If you know why you are doing something, you know whether it is effective, and are quick to discard things that no longer work. If you are attempting to evangelize the unchurched, you are not attracted to any and all innovation, or even innovation that may reflect the culture of the unchurched; instead, you are after innovation that is effective at evangelizing the unchurched.

There have been, and will be, some truly “next” churches. But our threshold should be more than rapid growth, a charismatic leader, a niche-market, the latest beneficiary of a growing edge of town, or the migratory flow of believers. Not simply because there may not be anything truly “next” about it beyond that which is cosmetic, but because our appetite for the “next” has us looking to churches that have yet to truly prove themselves, much less their ideas, through the test of time.

Leaders must realize that however exhilarating a new church model may appear, silver bullets do not exist. Leaders must look deeper than the latest model or program, conference or style, and realize that the process inherent within a thriving church has not changed in 2,000 years: you must evangelize the lost, then assimilate those evangelized, then disciple those assimilated, and then unleash those discipled for ministry.

I’m not sure whether this is original to me or if I heard it somewhere else, and the source has been displaced in my memory. But knocking around in my mind for some years has been the idea that we can do ministry from one of three standpoints.
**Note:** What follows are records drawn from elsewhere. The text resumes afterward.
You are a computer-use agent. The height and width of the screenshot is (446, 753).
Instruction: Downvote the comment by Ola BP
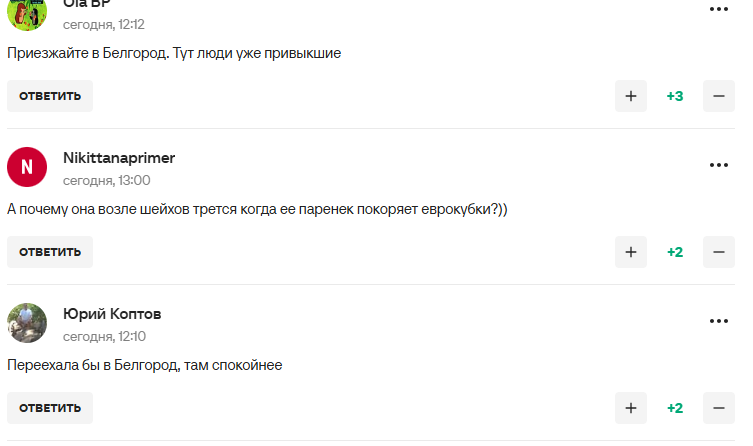719,96
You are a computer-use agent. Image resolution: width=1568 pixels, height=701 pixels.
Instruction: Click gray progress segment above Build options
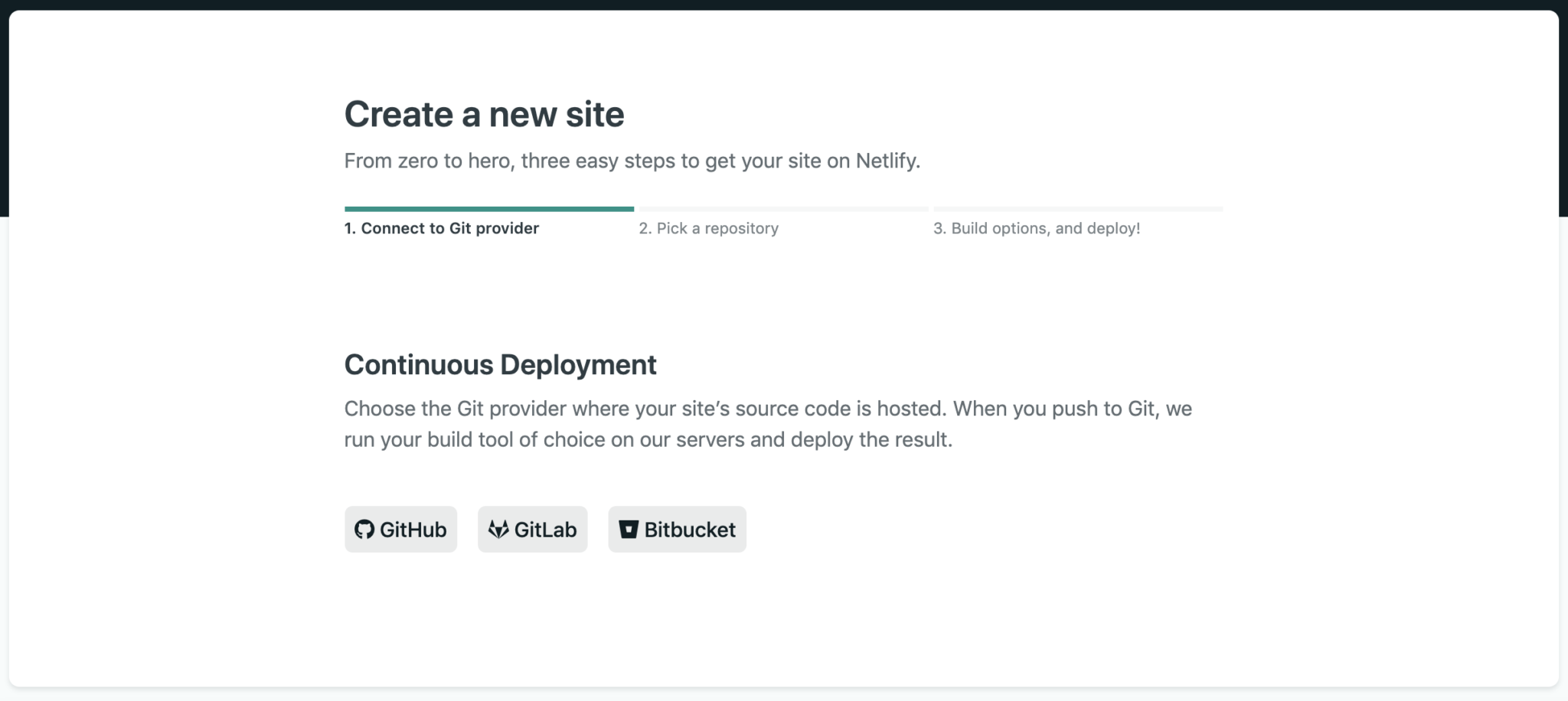click(1077, 209)

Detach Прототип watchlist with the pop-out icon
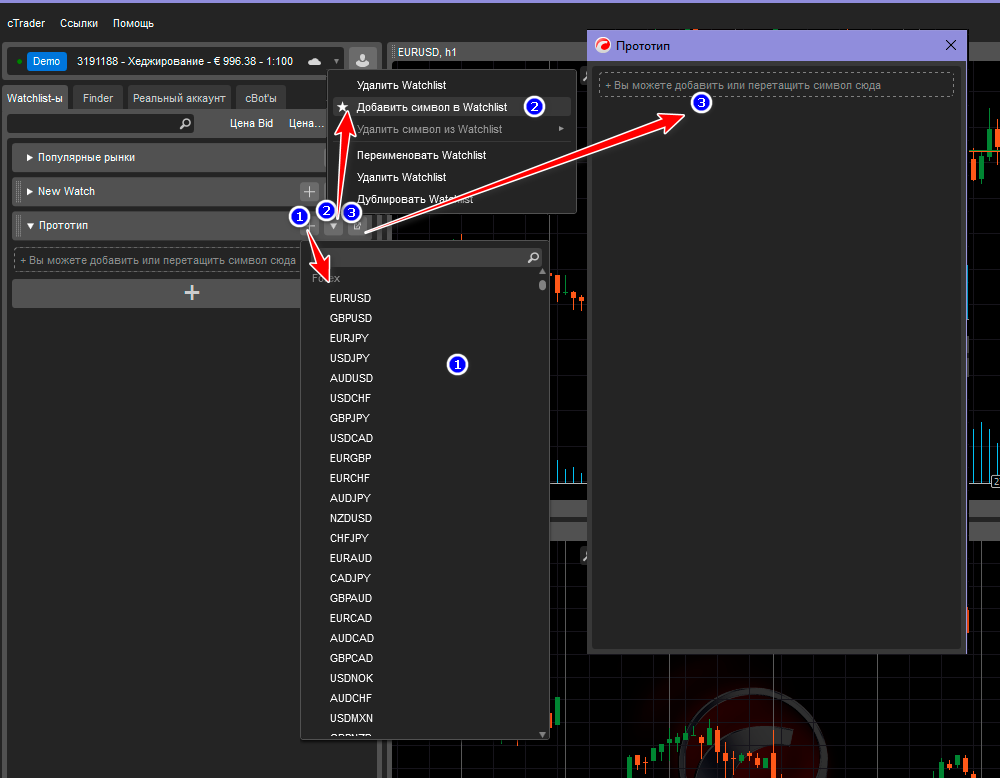tap(356, 227)
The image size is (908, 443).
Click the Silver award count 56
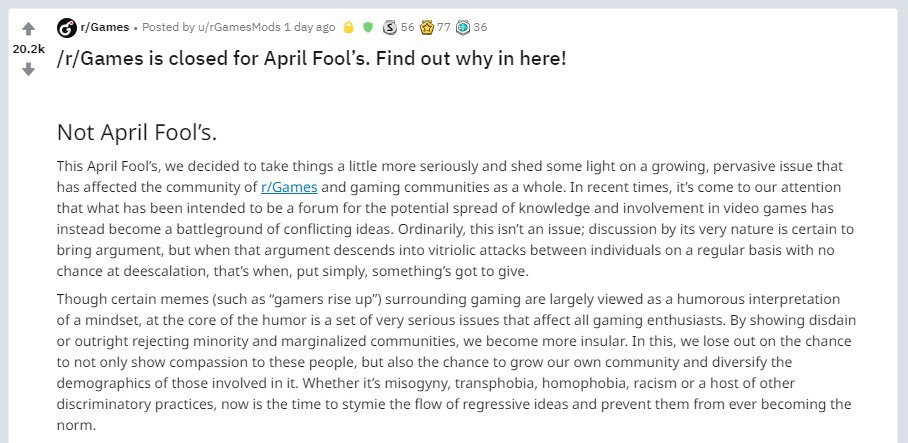[x=408, y=27]
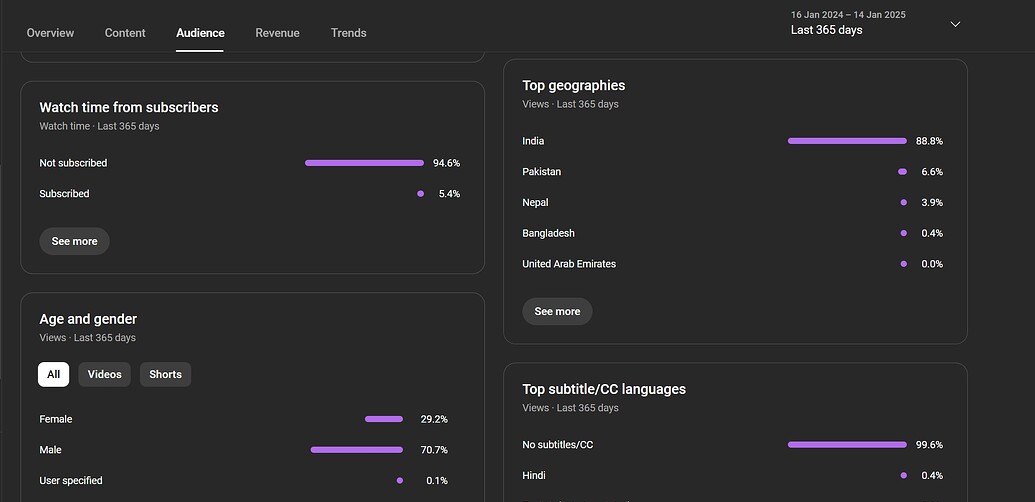Select the Audience tab

tap(200, 33)
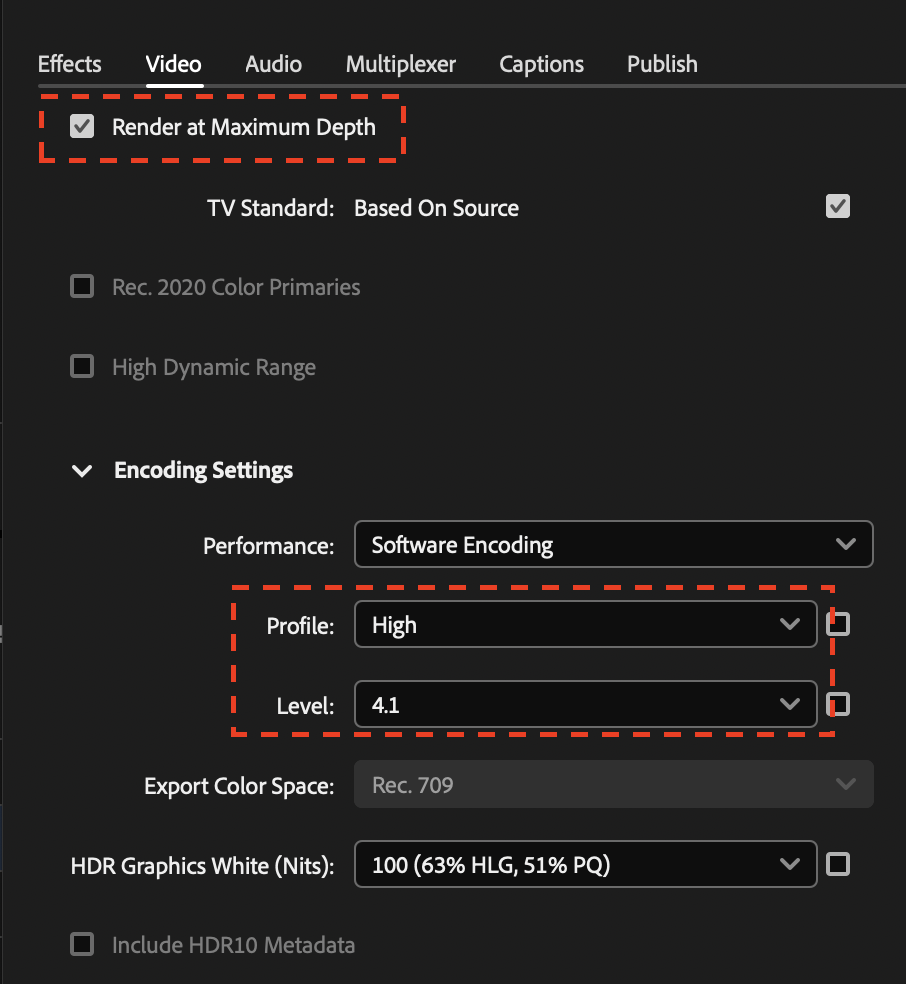Image resolution: width=906 pixels, height=984 pixels.
Task: Check the box beside the Profile dropdown
Action: [x=839, y=625]
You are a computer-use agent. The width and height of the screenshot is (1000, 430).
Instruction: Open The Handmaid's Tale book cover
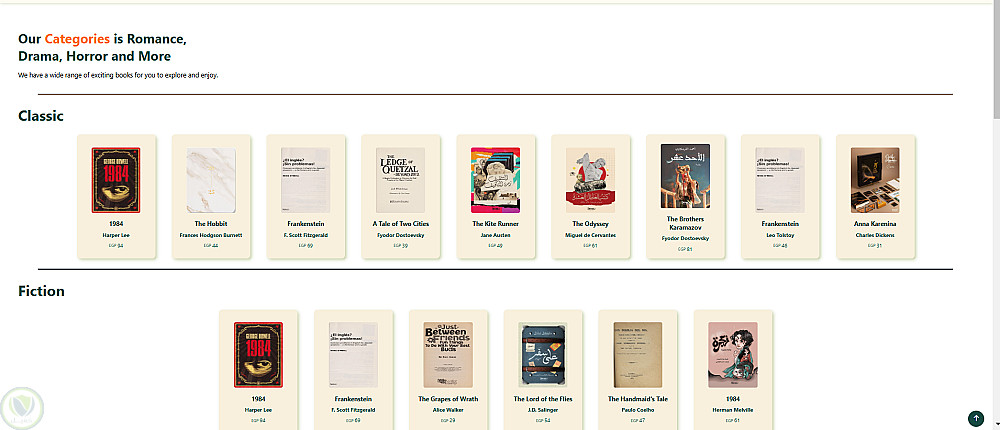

For some, it’s done through memory. Meaning, the way they have seen it done before, were trained to do it, or have seen it done in other settings.

They do what they know to do and little more.

Others do it through mimicry.

They gravitate toward a model of ministry that is attractive to them or exudes levels of success they long to experience. They absorb that approach and mimic it.

The dilemma with doing ministry from memory or mimicry is that it is not “alive.” If you operate solely from memory – the way you’ve always done it before – then you are caught in the past. If done by mimicry, then you are caught in someone else’s snapshot. They are doing ministry in a particular way, at a particular time, and in a particular context. There is value, to be sure, in learning all you can from their snapshot, but it may not be of ongoing value as time goes on. Or it may not translate well to your context.

Solution? Do not do ministry from memory or mimicry, but from imagination.

This means you are the originator, the creator, the one who is fashioning new solutions and opening new vistas. Born through earnest prayer and hard work, it’s what keeps you from trying to chase the next, next thing.

And instead, become the one offering it.